Perhaps more than any other industry, businesses in freight, trucking and transportation heavily rely on invoice factoring to grow and sustain their business operations. In fact, the IFA’s 2017 industry survey found that over a third (36.4%) of factoring funding comes from the transportation industry. From flat-bed carriers to mammoth 18-wheelers, freight bill factoring enables these businesses to keep their proverbial and actual wheels turning. Buy why is that?
Trucking Factoring Covers the Cash Flow Squeeze
Many small- and medium-sized businesses in a range of sectors have problems with cash flow. Corporate clients are slow to pay their suppliers and expenses are often higher than projected while sales are lower.
Yet trucking is subject to even more carrier cash flow problems can be routine rather than sporadic. The gap between when a trucker’s load is delivered to when they receive payment is lengthy even when compared to other businesses. This tends to be true in large and small trucking outfits and is part of the texture of the trucking industry. Transportation factoring tightens this cash flow gap by allowing trucking companies to receive payment without delay.
Freight Bill Factoring Offers Flexibility
Moreover, trucking is not like other businesses where there is a regular ebb and flow of business. The business of hauling goods is unpredictable and involves waiting, bidding on jobs, traffic delays, and other slowdowns.
Factoring for trucking companies is an ideally suited option because you can collect cash on a case by case or load by load basis. Business loans, which require long term planning and consistent, predictable revenue generation, are oftentimes not suitable for transportation.
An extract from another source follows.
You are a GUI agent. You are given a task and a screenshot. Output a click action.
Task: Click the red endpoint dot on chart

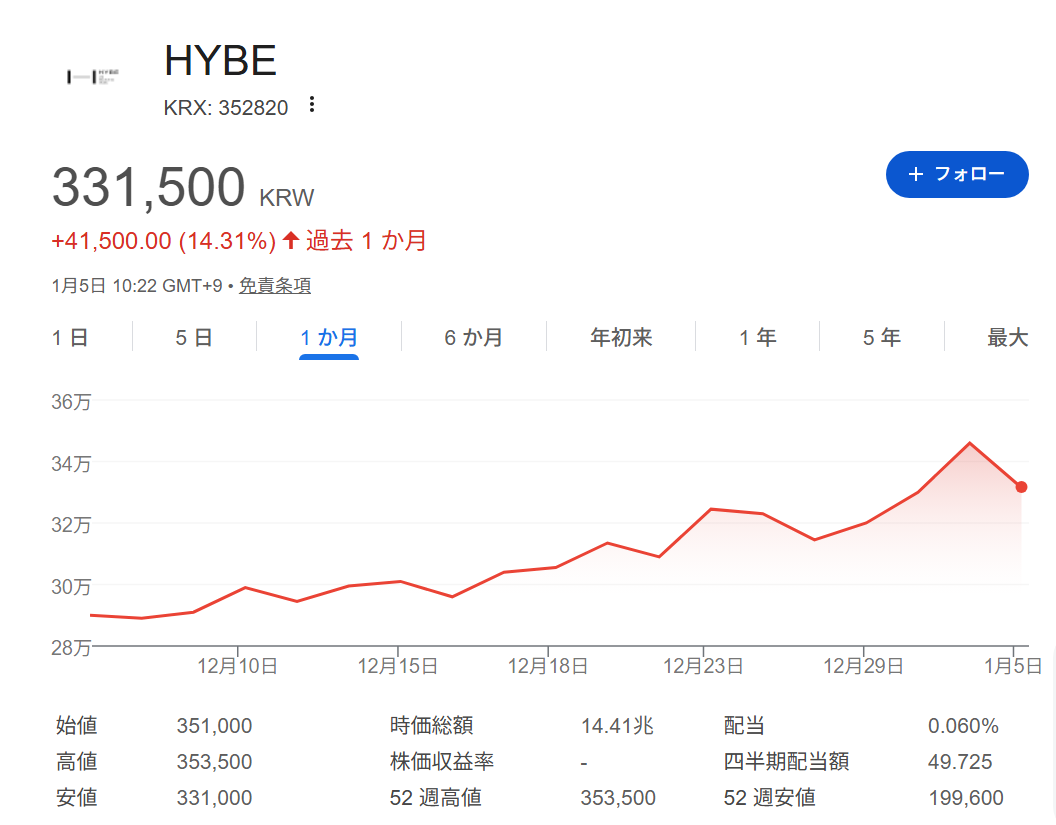pyautogui.click(x=1021, y=487)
Freight Factoring Rates Are Competitive
When it comes to freight or trucking factoring, it’s a buyer’s market as it were and freight factoring companies must compete for your business. One way they do this is by offering low rates, flat fees and little extras such as fuel cards. Moreover, because freight factoring relies on the credit of your client rather than your business, it is an accessible option that is within reach of even the smallest trucking firm.
The vast majority of trucking and transportation business are small outfits with a dozen or so trucks. New trucking businesses come to life every day, and for most of these companies, applying for a business loan is simply out of reach.
As long as this new business has a verifiable, credit-worthy client they can get cash when they need it with trucking factoring. They don’t need to be established in business for a certain number of years, have a proven business plan, or demonstrate profitability. All they need is an invoice that they are waiting to get paid on. For instance, with services like spot factoring, it is possible for truckers to get paid on a single invoice so that they can pay for fuel, insurance and pick up their next load.
Covering cash flow gaps, flexibility, competitive rates and accessibility are just some of the top reasons account receivables financing is a popular choice for those in transportation and freight business.